After dinner, Angel went to the library with Nora to sign cheques. She sat down at the table and Nora settled nearby with an ‘I told you so' look upon her face. Presently, Angel said severely: “We are spending too much money. There won't be enough in the bank to meet all this. You know what I have had to pay for the house.”

“I tried to point that out to you. I have been dreadfully alarmed at the way the bills kept coming in.”

“Two dozen dusters! What do we want with two dozen dusters? Surely, old rags would do?”

“I hadn't any old rags,” Nora said patiently.

“I could have given you some of my old vests and things if only you had asked. What is this? Two loads of manure? And there must be all that pony's dung lying about. I noticed a great heap of it in the lane on our way down—all flattened by the wheels of the trap and wasted.” She signed her name to a cheque for five hundred pounds to Lucille. “I am sorry to criticise, Nora, on my first evening at home, but salmon and duckling at one meal is quite unnecessary. We shall have to do without some of our little luxuries until I have recovered from buying the house.”

And since you are now landed, Nora thought, with the biggest luxury of all—Esmé, the luxury no woman can afford.

“I have signed quite enough,” Angel said pettishly. “That bank-manager will be angry with me.”

“Just the bill for the peacocks,” Nora pleaded. “The man wrote such an impatient letter.”

“I will write him an even more impatient letter back. Two drearier, mopier birds I never saw. I hate dispirited creatures. Ah, well, I am tired now and I shall go up to bed. My own bed at last, not one full of fleas.” She went to the window and looked out at the narrow stretch of parkland, yellow with buttercups and with two oval clumps of elm-trees. Beyond that, the woods rose away gradually towards the horizon.

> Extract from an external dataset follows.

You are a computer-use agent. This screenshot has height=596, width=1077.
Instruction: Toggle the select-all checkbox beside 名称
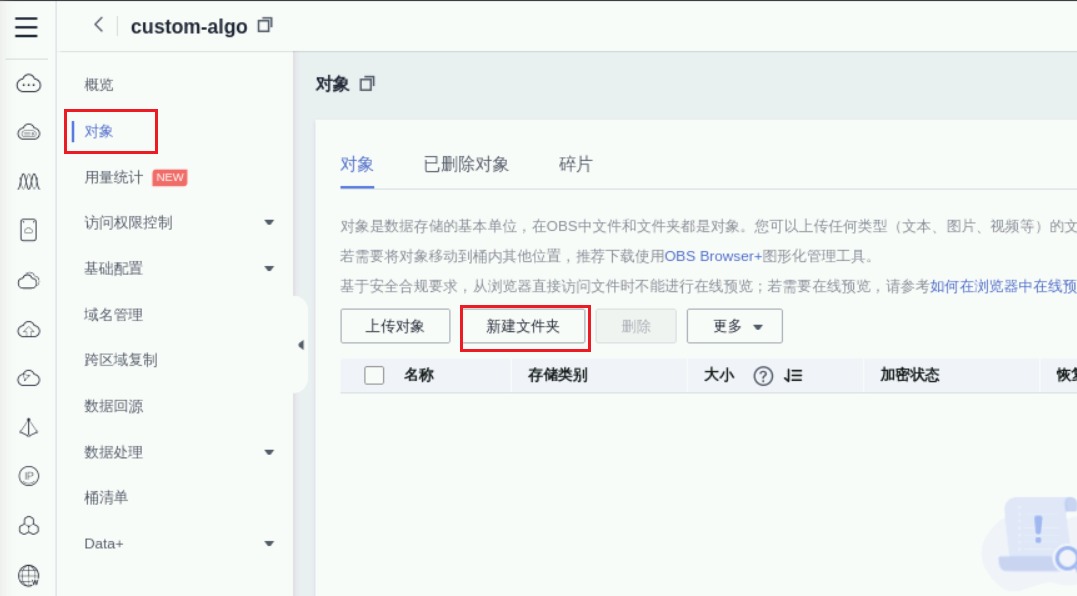374,376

My first evening here, she thought. “I shall want some bookplates printed,” she said to Nora. “Just ‘Ex libris' and then Angelica Howe-Nevinson, Paradise House.' And some device with peacocks,” she added. “I will ask Esmé to do a design.”

More expense, Nora thought.

“If Bessie has unpacked, I can give you your present,” Angel said as she went upstairs with Czar following. Alone in her room, she felt a sudden panic about money: she had put it away from her when Nora was there. I must keep it all going, she thought,—the house, and Esmé and all I have promised him—balancing it on my finger-tips, racking my brain. She felt disinclination amounting to nausea at the thought of starting another book. There is nothing in me, she moaned aloud, covering her mouth with her handkerchief as if she were going to retch. Perhaps it is all finished. Soon she felt better, and began to wander about the bedroom, looking at the things that Bessie had unpacked. She took the medicine-bottle of water from the Sacred Spring which she had brought with such care from Delphi, uncorked it and drank deeply. Perhaps its magic had ceased hundreds of years ago and had only been for poets in the first place, but it seemed an experiment worth making. She replenished the bottle from the water-jug and took it along to Nora's bedroom.

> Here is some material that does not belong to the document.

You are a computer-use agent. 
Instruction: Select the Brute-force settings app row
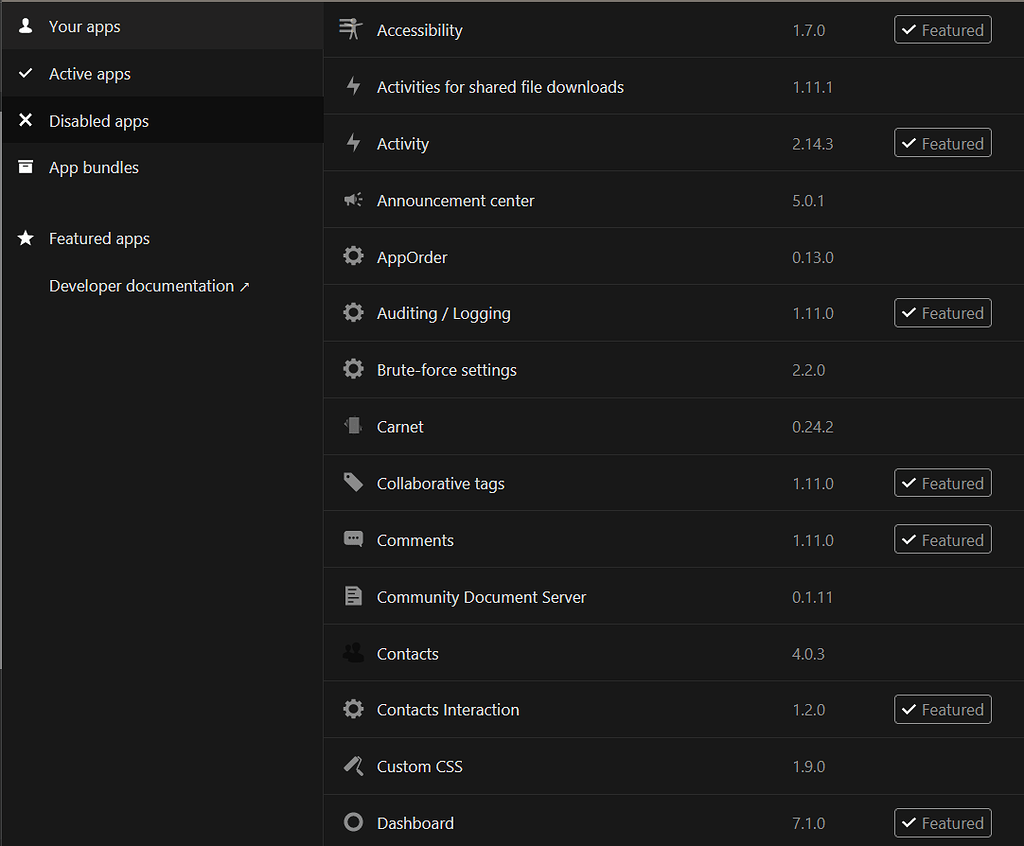(x=447, y=370)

“You see, I carried it safely all the way from Greece for you,” she said.

“What is it?”

When Angel had told her, Nora gave it a peculiar look and put it down on her dressing-table. “I shall always treasure it,” she said.

Angel returned to her own room and found that Czar had settled himself on the eiderdown at the end of the bed. Angel undressed and let down her long, black hair. She felt nervous and not herself at bedtime, wondering in an unsettled way if she would be expected to play that ludicrous and alien game of sexual love, in which not only she, but Esmé also, seemed to her to lose identity as well as poise.

Esmé had spent an hour or more going round the gardens, rather fancying himself as a kind of rustic squire. When he came back to the house, he saw the lights in his and Angel's bedroom and went up at once. She was asleep, with her dark hair spread all about her pillow, and most of the rest of the bed was taken up by Czar, who opened one bloodshot eye and looked at him. There was an overpowering smell of dog in the room, and when Esmé tried to pull him off the bed he began to growl. “Oh, leave him, the blessed,” Angel murmured, stirring in her sleep. “So very long since he has seen us.”